Natural gas closed up 1.7¢ yesterday at $2.923. Chatter. Natty prices were driven higher to near $3.10 driven by the cash market which was driven by power generation demand due to above normal temperatures and a lot of nuclear plant outages due to regularly scheduled maintenance. The weather is now cooling as we move further into autumn and those nukes are returning to service which is putting downward pressure on the cash market. The weather forecast is showing materially above normal temperatures for the next 2 weeks in most of the central and eastern portions of the country and while that would be bullish a couple of months ago, it’s neutral to bearish right now. All above normal temps in October do is bring some absolutely beautiful weather to the Midwest and east, and no-load conditions, in the magnitude of 40 Bcf less demand than normal. Natty remains on the defensive this morning being down 3.5¢

Elsewhere

We’ve all prepared and seen resumes. CareerBuilder conducted a survey of more than 2,000 hiring managers in the U.S. asking them what are some of the most memorable things they’ve seen on resumes.
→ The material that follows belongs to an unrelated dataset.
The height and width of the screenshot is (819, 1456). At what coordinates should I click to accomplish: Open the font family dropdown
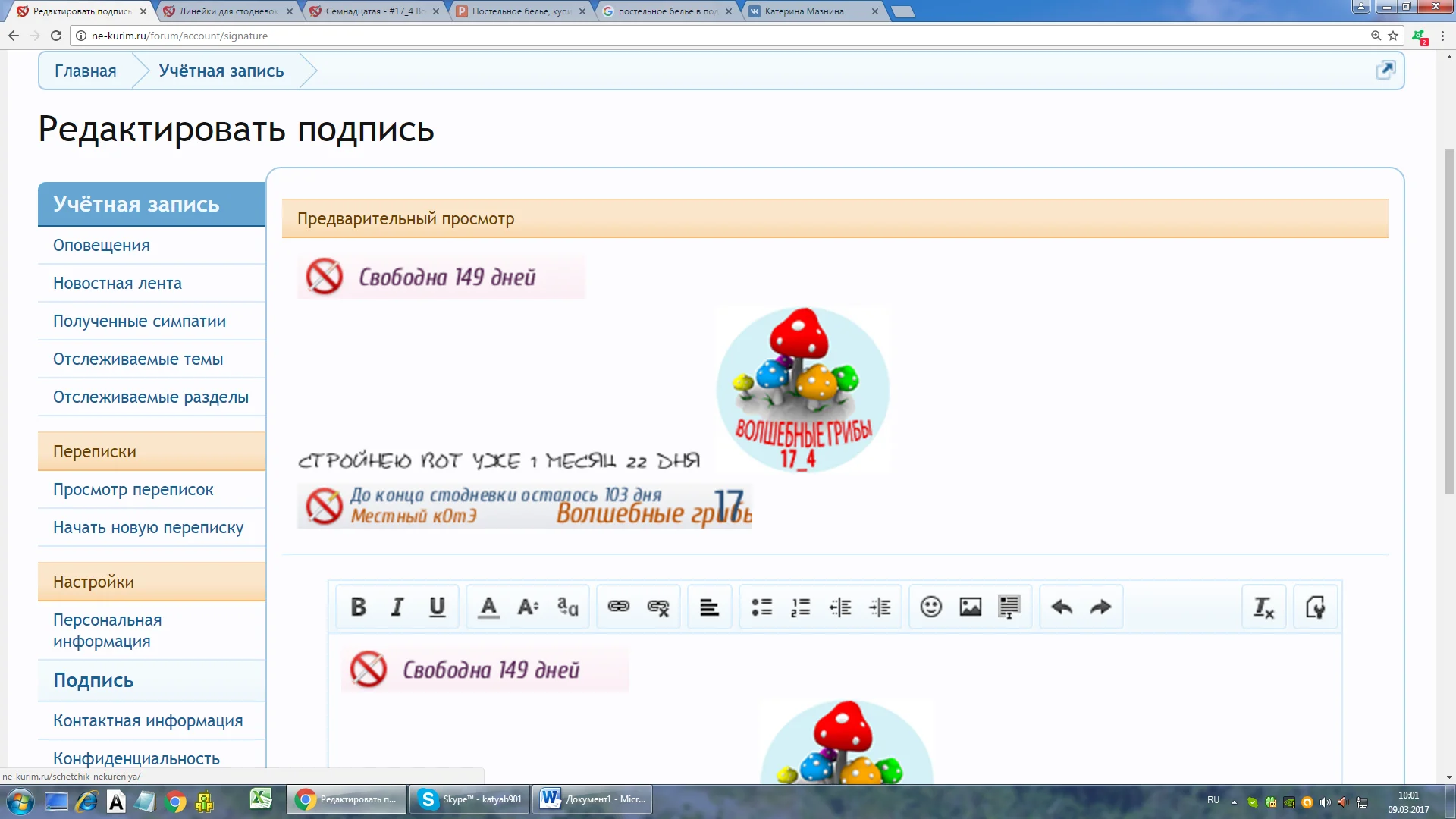tap(567, 607)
An applicant listed smoking under hobbies.
An applicant’s name was auto-corrected from “Flin” to “Flintstone”. His name was Freddie.
An applicant stated they pay great attention to detail. “Attention” was misspelled.
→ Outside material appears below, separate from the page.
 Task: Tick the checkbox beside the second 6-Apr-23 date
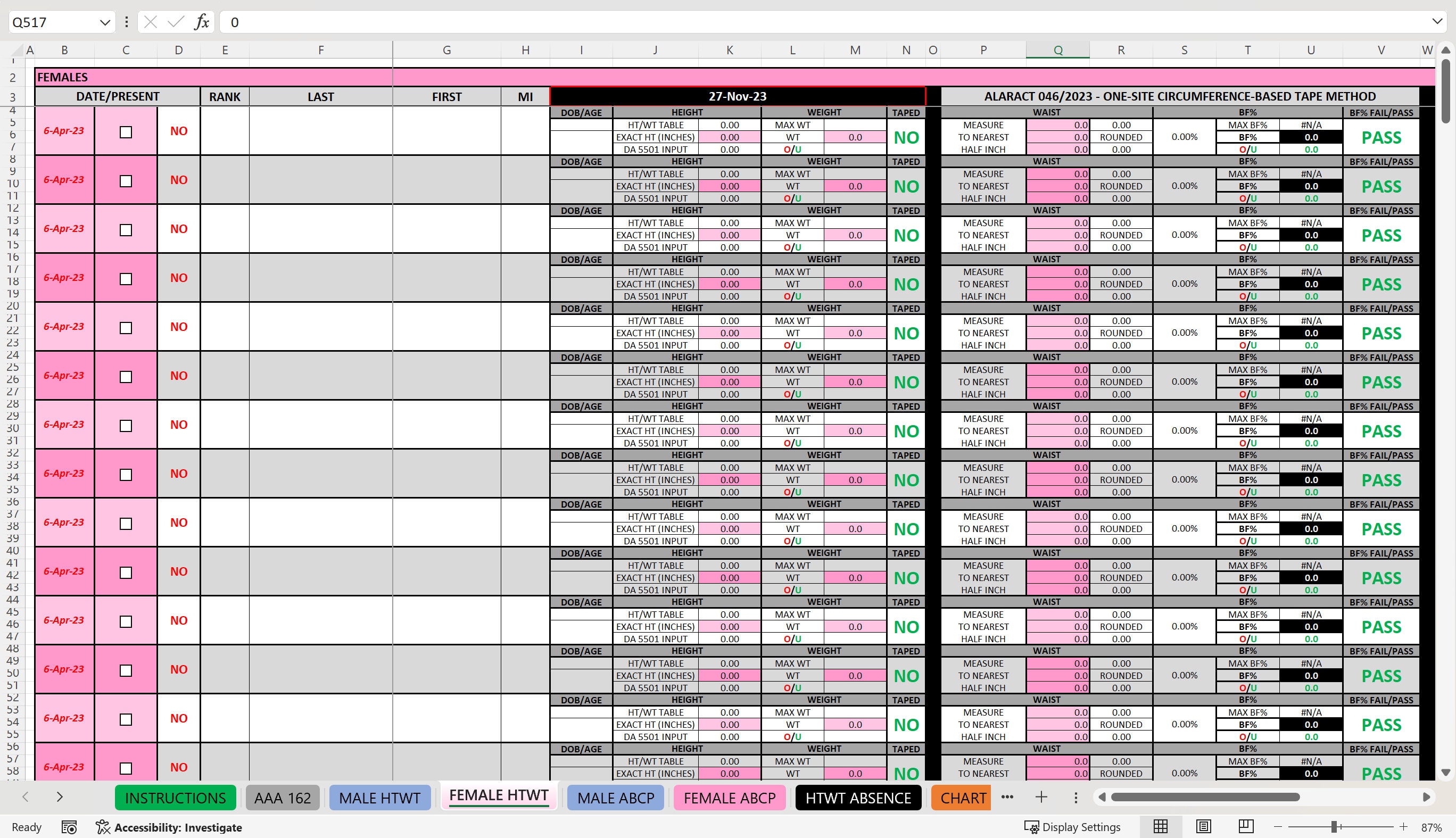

An applicant claimed they worked for a federal prison. A background check revealed he was incarcerated at the time.
An applicant listed a skill as “taking long walks.”
An applicant used direct quotes from “Star Wars” in their resume.
An applicant claimed he would work harder if paid more.
An applicant wrote the following at the end of his resume: “I didn’t really fill this out, someone did it for me.”
An applicant used a resume template with cats in the corners.